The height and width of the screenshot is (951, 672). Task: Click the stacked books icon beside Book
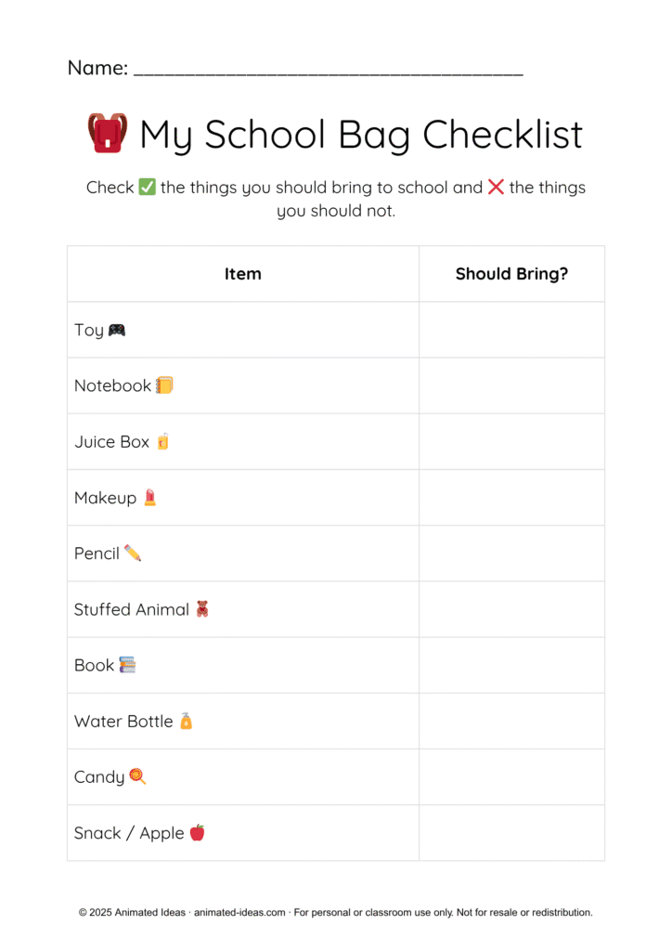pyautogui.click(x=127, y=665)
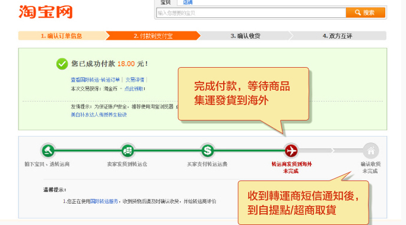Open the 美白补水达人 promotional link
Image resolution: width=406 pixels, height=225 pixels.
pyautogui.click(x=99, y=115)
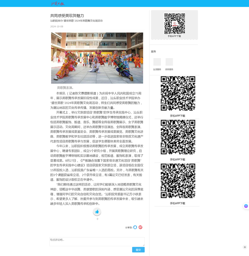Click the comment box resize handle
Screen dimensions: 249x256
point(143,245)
──────
# Work to be completed
Express each line of the listing above as one string in a JSON list, skipping blank lines and leaving out the pictures.

# Response to the task
[
  "The height and width of the screenshot is (951, 672). Task: Click the stacked books icon beside Book",
  "pyautogui.click(x=127, y=665)",
  "Open the 美白补水达人 promotional link",
  "Image resolution: width=406 pixels, height=225 pixels.",
  "pyautogui.click(x=99, y=115)",
  "Click the comment box resize handle",
  "Screen dimensions: 249x256",
  "point(143,245)"
]